Quels sont les tests effectués aux États-Unis ? Évolueront-ils ? Se rapprocheront-ils des nôtres ?
Bonne nouvelle pour l'Europe, nous serons les premiers à faire des tests dans des conditions réelles, et non en laboratoire comme aux États-Unis.
Aux États-Unis, la norme d'émission réglementaire est - essence et diesel confondus - de 70 milligrammes au mile, soit 45 milligrammes au kilomètre. La norme Euro 6 est de 80 milligrammes au kilomètre, et la norme Euro 5 - à laquelle étaient soumis les véhicules Volkswagen concernés - est de 180 milligrammes au kilomètre. Il est possible que nous n'observions pas de divergences aussi marquées qu'aux États-Unis, car le seuil réglementaire n'est pas le même.
La durabilité demandée est de 160 000 kilomètres en Europe contre 120 000 à 150 000 miles aux États-Unis. Volkswagen a avoué avoir utilisé un defeat device explicitement interdit par la réglementation américaine, mais les écarts entre seuils d'homologation et usage réel n'ont pas besoin de fraude pour être très importants.

Consigne 1
Recopiez à l'identique le passage du texte sur les normes d'émission, de "Quels sont les" à "comme aux États-Unis.".
Consigne 2
Rédigez la suite du texte sur les normes d'émission des véhicules, en reprenant après sa dernière phrase.
Le matériel présenté ensuite est indépendant du texte source.

Matériel
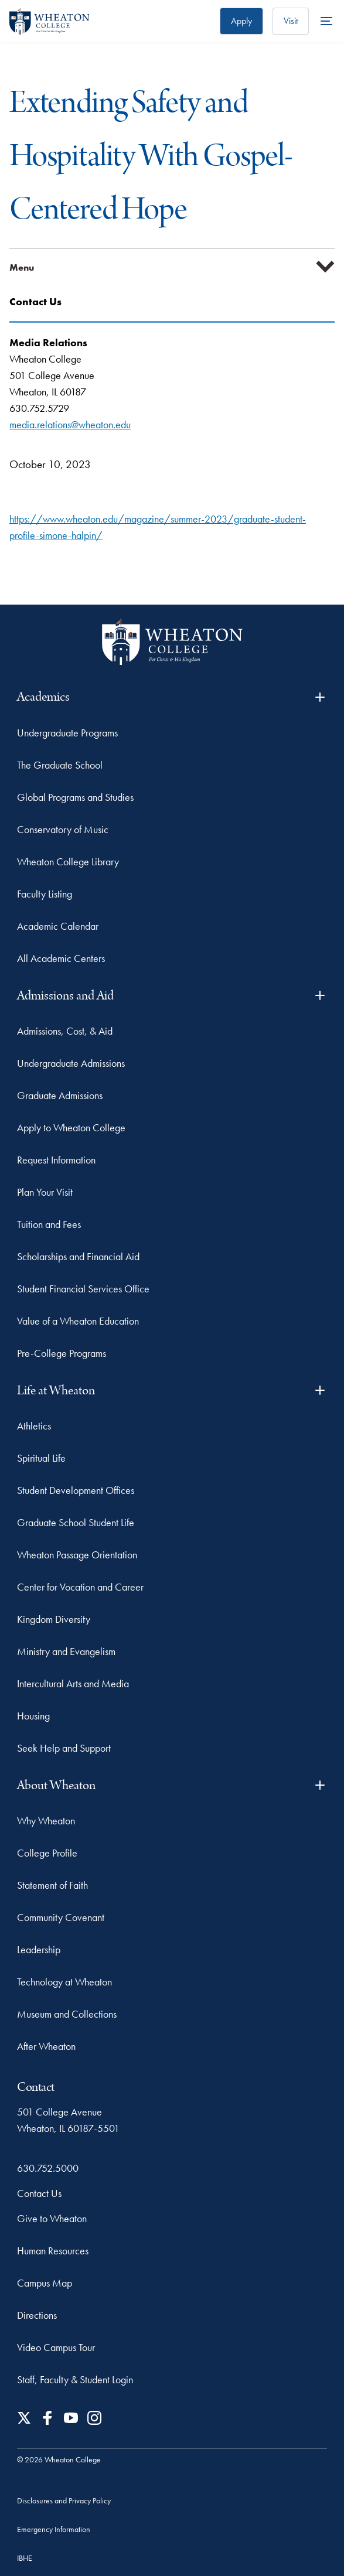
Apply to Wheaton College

...

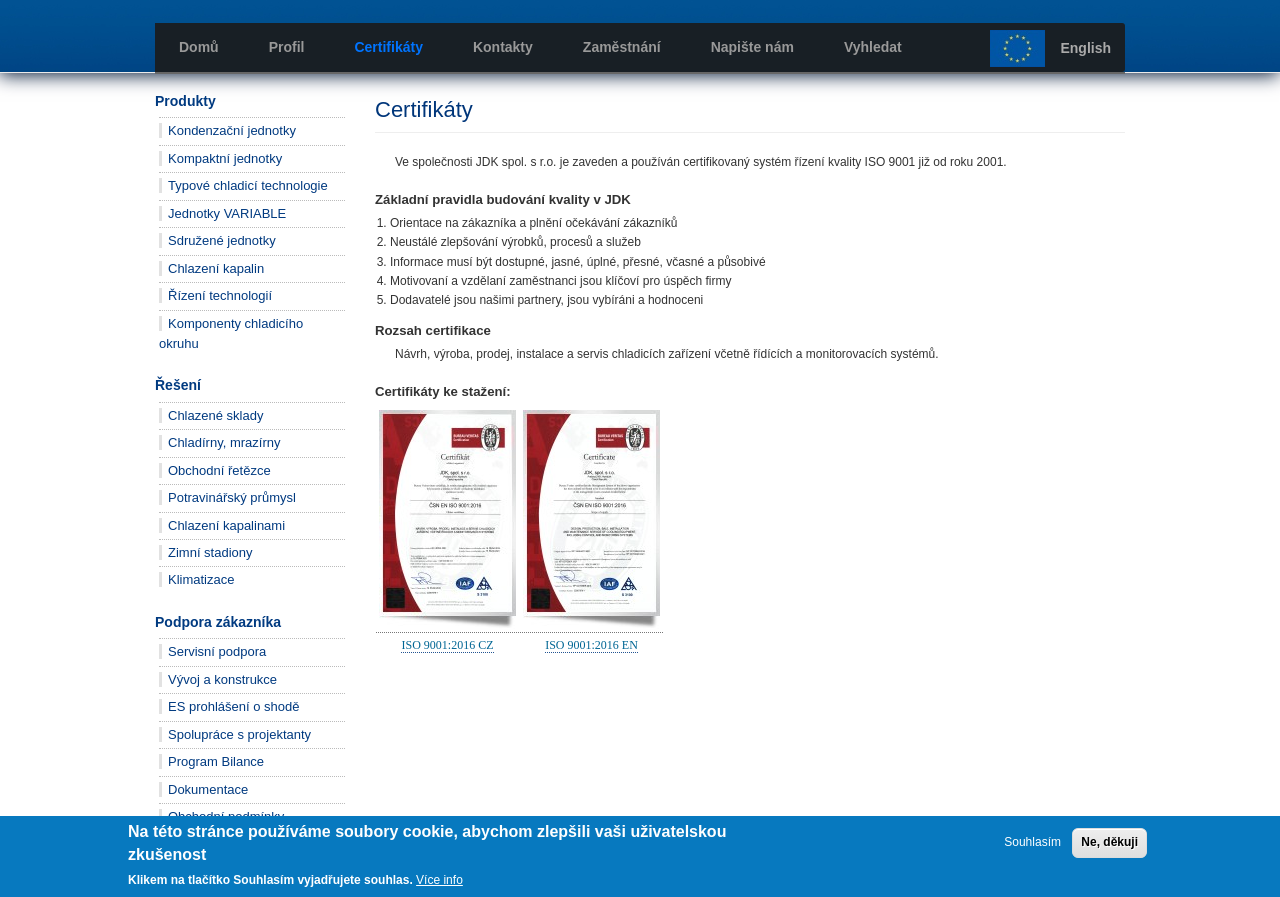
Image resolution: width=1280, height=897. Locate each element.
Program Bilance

Réponse 1
Quels sont les tests effectués aux États-Unis ? Évolueront-ils ? Se rapprocheront-ils des nôtres ?
Bonne nouvelle pour l'Europe, nous serons les premiers à faire des tests dans des conditions réelles, et non en laboratoire comme aux États-Unis.

Réponse 2
Les premières normes Euro sont apparues à une époque où les systèmes d'alimentation des moteurs étaient simplistes, avec un carburateur et une pompe d'injection mécanique, et où contraindre une toute petite partie du domaine de fonctionnement suffisait pour en contraindre l'ensemble. Le constructeur avait très peu de marge de manoeuvre. Avec les systèmes d'injection électronique - à partir de 1993 pour l'essence et de 2000 pour tous les moteurs diesel - le constructeur a une grande latitude pour fixer pour chaque point de fonctionnement du moteur, presque indépendamment des points voisins, le compromis des prestations qu'il doit respecter entre le bruit, la consommation, l'émission de polluants, l'agrément de conduite, etc. Le principe de la norme était pertinent à l'époque, mais il est pertinent aujourd'hui de s'adapter à l'évolution technologique.
La sévérisation des différentes normes, portant uniquement sur les facteurs d'émission limite, n'a pas apporté l'amélioration de la qualité de l'air espérée, au contraire. Il faut donc désormais privilégier la caractérisation des émissions du véhicule : changer la procédure et les méthodes de mesure. C'est ainsi que nous rendrons homogène le dispositif d'homologation par rapport à la situation réelle.
Observons maintenant un graphique mesurant le décalage entre mesure d'homologation et mesure en conditions réelles des émissions de NOx et de CO2 pour une quinzaine de véhicules...
C'est à partir de ce graphique que l'Environmental Protection Agency (EPA) américaine a lancé ses investigations. L'un des véhicules présentant les pires émissions est la Volkswagen Jetta.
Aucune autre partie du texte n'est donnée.